North Carolina bathroom law
A sign protesting a recent North Carolina law restricting transgender bathroom access adorns the bathroom stalls at the 21C Museum Hotel in Durham, Tuesday, May 3, 2016. The hotel installed the restroom signage designed by artist Peregrine Honig last month after North Carolina's "bathroom law" gained national attention. REUTERS/Jonathan Drake

The U.S. Justice Department has found that North Carolina's controversial House Bill 2 violates federal law, the Charlotte Observer reported exclusively Wednesday. The Associated Press confirmed the news shortly afterward.

The bill, also known as HB 2, flew through the state legislature during a single day in March and rolled back protections for lesbian, gay, bisexual and transgender people, in part forcing them to use public restrooms that align with their biological sex rather than their gender identity. But the Justice Department reportedly sent a letter to state officials saying it goes against Title IX of the Civil Rights Act, which forbids sex-based discrimination by any educational program that receives federal funding, as well as Title VII, which prohibits employers from discriminating on similar grounds.

"Access to sex-segregated restrooms and other workplace facilities consistent with gender identity is a term, condition or privilege of employment," the letter read. "Denying such access to transgender individuals, whose gender identity is different from their gender assigned at birth, while affording it to similarly situated non-transgender employees, violates Title VII."

The letter told North Carolina Gov. Pat McCrory he needed to handle the issue by Monday “by confirming that the state will not comply with or implement HB 2,” the Observer reported.
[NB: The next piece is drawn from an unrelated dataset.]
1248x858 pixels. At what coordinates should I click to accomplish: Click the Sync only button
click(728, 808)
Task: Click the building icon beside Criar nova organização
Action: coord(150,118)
Read the letter in full here on WRAL's website.

The Justice Department had not confirmed the news on its press page as of Wednesday afternoon.
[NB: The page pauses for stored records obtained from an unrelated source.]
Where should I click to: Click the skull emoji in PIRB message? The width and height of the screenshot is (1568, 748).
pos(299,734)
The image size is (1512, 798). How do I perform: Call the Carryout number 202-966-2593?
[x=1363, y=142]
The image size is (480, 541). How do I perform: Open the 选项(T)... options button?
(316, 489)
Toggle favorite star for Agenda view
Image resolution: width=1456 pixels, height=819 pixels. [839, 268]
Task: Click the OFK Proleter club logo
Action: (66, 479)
But the White House has said in recent years that Title IX should cover transgender children, writing in a 2014 memo that "all students, including transgender students and students who do not conform to sex stereotypes, are protected from sex-based discrimination under Title IX." The U.S. Equal Employment Opportunity Commission posted an LGBT fact sheet Monday clarifying that "gender-based stereotypes, perceptions or comfort level must not interfere with the ability of any employee to work free from discrimination, including harassment."